RESTRAINED ANGUISH Brazil and Thorne.
The Crucible is a profoundly moving story, especially when inhabited by the talents at Trinity Repertory Company. This is the third time the group has taken on Arthur Miller's masterwork of American theater, the last a quarter-century ago. Despite a high-concept staging that distances us from the proceedings, the current outing (through March 13) is still likely to leave you shaken.
As well as being based on the Salem witch trials of the late 17th century, the play serves as an allegory about our more recent witchhunts, when the House Un-American Activities Committee was trying to ferret out Communists from the government and Hollywood. The Crucible was eerily looking forward as well as back, since the 1953 play was a portent of Miller's brief imprisonment three years later for refusing to name names before the committee.
Directed by Brian McEleney, the play is being presented as guerrilla theater by a street troupe in front of Providence City Hall. Eugene Lee's set has a towering black-and-white photograph of the building, with steps before it and a door in the middle.
We meet these Puritans in 1692, when they were surrounded by more than imaginary dangers, between hostile Indians and the wild animals in forest shadows. The witchcraft hysteria was an understandable embodiment of such fears, but that was no comfort to the more than 150 arrested and 19 eventually hanged across northern Massachusetts.
Events begin intensely in this fiction-enhanced account, with the Rev. Samuel Parris (Bob Berky) concerned that his daughter, Betty (John Tracey), seems paralyzed, mute in bed. There has been talk of witches sighted, flying over barns and such. Suspicion falls upon Parris's Barbados slave Tituba (Barbara Meek), whom he saw with his daughter and other girls, dancing in some occult ritual in the woods. A supposed expert in such matters, the Rev. John Hale (Mauro Hantman), is called in to investigate. By the end of Act I, to avoid hanging, Tituba confesses to dealings with the devil and accuses others in the village of witchcraft. Betty and Abigail Williams (Olivia D'Ambrosio), the girl with the strongest personality, frantically join in accusing people.
Not long before, sly Abigail enjoyed a tryst with a now-reluctant John Proctor (Stephen Thorne) and wants to renew their passion. Before long she accuses his wife, Elizabeth (Angela Brazil), of witchcraft in a desperate attempt to take her place. The Proctors' servant, Mary Warren (Rachael Warren), soon affects their fate, accusing John of witchcraft.

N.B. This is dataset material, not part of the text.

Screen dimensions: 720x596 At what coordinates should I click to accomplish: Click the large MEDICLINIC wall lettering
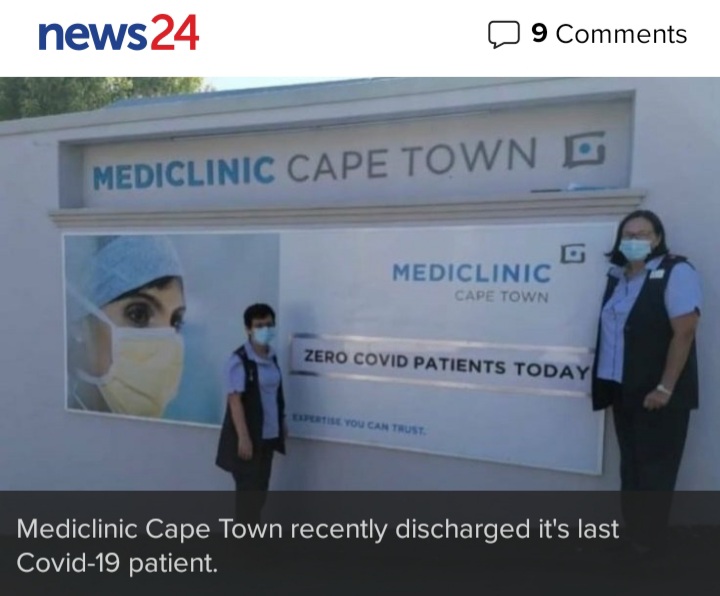click(184, 173)
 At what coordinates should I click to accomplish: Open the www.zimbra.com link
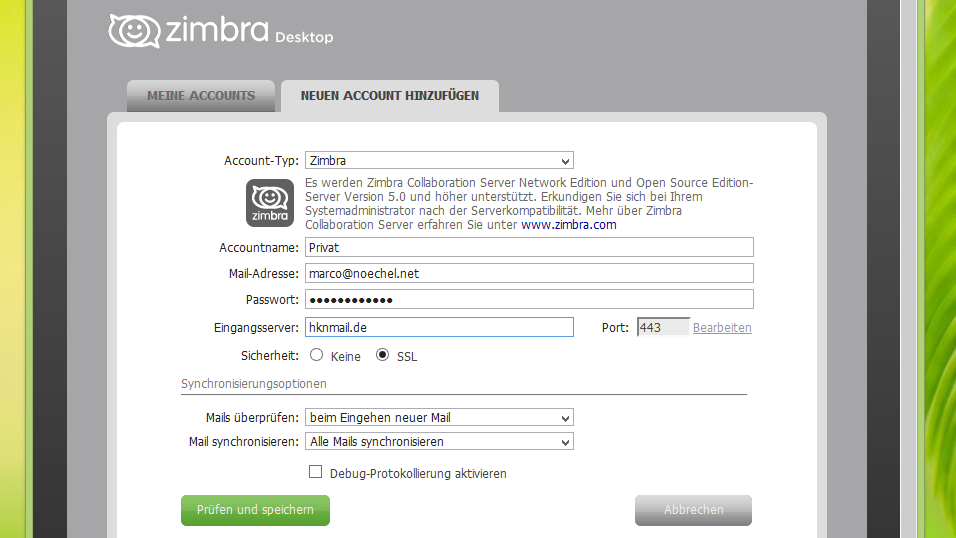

Deputy Governor Thomas Danforth (Fred Sullivan Jr.) is brought in to lead the prosecution, and his heavy-handedness alienates even the Rev. Hale, who grows sympathetic to the accused. If there is a weakness to this play, it's that Danforth is one-dimensionally written, his words alone presenting no uncertainty over whether he might change his mind. If Danforth were played as wrongheadedly sincere, though, instead of arrogantly sanctimonious, the character might work better.
Although persecuting people for witchcraft is the primary outrage here, a more insidious one develops. In order to escape hanging, many of the accused make pious confessions, which in this account necessitates also accusing others, the offense that the playwright felt most deeply about.